_Supplied passage_:
Matt Odell had a throw-away remark in this week’s Rabbit hole Recap, #335 (
#808408). It was punchy, it was rah-rah Bitcoiny—and it was completely wrong.
With Marty Bent and Rob Hamilton they discussed the Microsoft shareholder vote (#805429) and reported some hypothetical numbers: how much would Microsoft had earned if they had purchased bitcoin with 1-5-10% of its treasury etc, etc).
And Odell said something like "Microsoft is valued at 32 million bitcoin—a valuation they can't even have in Bitcoin!" A few minutes later he repeated the sentiment again in different words.
The math seems easy: 1 BTC currently trades for 101,500 cuckbucks; Microsoft's market cap (its outstanding number of shares, 7,433 million, times the share price that one share trades at, $447.27) equals about 3.3 trillion. Divide the latter by the former, and we get 32.700,000. Violà, Microsoft trades for more bitcoin than exist! How fishy.
Of course that's absurd. And I'm not bringing it up to take at dig at Odell; maybe he's just joking (and I'm and idiot?), but I've heard this perspective voiced by plenty of Bitcoiners—and I imagine more than one money-curious person has reflected on this. One personal such experience I've had is Knut Svanholm in an impromptu chat at BTC Prague after BTC Sessions on stage had made a similar claim about Canadian truckers having received 1/21-millionth of all the bitcoin there will ever be.

_Material shown_:

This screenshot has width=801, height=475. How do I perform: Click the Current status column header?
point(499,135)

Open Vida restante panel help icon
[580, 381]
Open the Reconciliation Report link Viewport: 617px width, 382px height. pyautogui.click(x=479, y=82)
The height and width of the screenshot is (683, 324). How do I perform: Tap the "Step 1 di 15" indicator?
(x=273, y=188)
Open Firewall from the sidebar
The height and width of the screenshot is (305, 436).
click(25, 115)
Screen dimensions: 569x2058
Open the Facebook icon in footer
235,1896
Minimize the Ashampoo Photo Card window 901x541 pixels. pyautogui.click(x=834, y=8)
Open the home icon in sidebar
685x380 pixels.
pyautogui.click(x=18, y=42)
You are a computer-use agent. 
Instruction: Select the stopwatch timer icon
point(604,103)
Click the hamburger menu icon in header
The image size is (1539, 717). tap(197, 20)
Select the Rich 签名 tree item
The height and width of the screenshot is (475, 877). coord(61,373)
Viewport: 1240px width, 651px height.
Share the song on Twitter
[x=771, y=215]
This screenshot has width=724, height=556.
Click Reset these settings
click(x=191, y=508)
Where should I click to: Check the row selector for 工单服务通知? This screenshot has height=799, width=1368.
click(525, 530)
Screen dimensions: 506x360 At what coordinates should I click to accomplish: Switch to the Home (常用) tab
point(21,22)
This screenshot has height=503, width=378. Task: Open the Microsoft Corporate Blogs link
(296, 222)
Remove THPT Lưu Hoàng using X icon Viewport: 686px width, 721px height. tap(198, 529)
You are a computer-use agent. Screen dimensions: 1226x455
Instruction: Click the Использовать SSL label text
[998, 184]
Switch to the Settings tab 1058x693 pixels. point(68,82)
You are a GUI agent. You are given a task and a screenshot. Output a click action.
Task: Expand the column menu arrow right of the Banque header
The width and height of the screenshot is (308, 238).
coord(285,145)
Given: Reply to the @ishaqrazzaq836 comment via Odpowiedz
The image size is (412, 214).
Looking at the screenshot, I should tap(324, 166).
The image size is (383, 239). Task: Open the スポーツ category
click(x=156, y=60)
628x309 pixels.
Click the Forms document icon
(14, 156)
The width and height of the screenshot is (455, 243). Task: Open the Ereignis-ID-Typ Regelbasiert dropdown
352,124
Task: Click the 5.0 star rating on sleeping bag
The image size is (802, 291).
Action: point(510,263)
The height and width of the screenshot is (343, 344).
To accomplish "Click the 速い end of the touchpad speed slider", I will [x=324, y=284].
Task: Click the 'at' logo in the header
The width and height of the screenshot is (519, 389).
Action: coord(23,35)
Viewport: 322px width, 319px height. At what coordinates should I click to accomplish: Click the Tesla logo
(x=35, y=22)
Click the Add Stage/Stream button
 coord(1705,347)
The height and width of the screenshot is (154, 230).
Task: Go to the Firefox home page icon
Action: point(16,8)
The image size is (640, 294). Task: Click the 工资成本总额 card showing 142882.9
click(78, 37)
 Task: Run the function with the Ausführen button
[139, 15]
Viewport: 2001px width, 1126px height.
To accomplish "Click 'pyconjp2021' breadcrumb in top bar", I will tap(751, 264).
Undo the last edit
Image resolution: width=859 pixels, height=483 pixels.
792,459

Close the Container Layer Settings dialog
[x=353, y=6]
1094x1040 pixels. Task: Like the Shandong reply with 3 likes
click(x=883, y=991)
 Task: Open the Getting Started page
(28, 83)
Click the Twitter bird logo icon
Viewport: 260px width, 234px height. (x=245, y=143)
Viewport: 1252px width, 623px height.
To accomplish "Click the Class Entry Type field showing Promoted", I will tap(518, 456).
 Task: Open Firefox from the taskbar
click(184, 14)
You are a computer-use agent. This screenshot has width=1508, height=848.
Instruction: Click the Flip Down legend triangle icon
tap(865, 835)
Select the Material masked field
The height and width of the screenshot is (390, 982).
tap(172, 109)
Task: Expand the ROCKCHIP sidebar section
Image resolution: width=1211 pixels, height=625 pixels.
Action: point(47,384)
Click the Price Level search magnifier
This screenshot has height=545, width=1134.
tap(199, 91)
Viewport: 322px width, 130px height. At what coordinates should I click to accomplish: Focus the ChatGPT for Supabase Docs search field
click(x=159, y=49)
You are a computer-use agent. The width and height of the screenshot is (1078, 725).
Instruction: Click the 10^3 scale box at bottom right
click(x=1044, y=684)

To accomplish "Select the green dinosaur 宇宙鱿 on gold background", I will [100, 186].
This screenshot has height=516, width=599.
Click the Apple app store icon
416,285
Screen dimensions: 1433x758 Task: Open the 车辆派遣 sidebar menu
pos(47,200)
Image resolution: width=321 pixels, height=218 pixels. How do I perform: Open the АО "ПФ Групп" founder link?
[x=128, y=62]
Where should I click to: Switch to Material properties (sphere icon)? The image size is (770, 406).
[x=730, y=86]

_Exercise requirements_:
• a. Reproduce the Bitcoin post between "Matt Odell had" and "in different words.", inclusive.
• b. In the Bitcoin post, who discussed the Microsoft shareholder vote with Matt Odell?
The records are separate from the Bitcoin post above.

_Full solutions_:
• a.
Matt Odell had a throw-away remark in this week’s Rabbit hole Recap, #335 (
#808408). It was punchy, it was rah-rah Bitcoiny—and it was completely wrong.
With Marty Bent and Rob Hamilton they discussed the Microsoft shareholder vote (#805429) and reported some hypothetical numbers: how much would Microsoft had earned if they had purchased bitcoin with 1-5-10% of its treasury etc, etc).
And Odell said something like "Microsoft is valued at 32 million bitcoin—a valuation they can't even have in Bitcoin!" A few minutes later he repeated the sentiment again in different words.

• b. Marty Bent and Rob Hamilton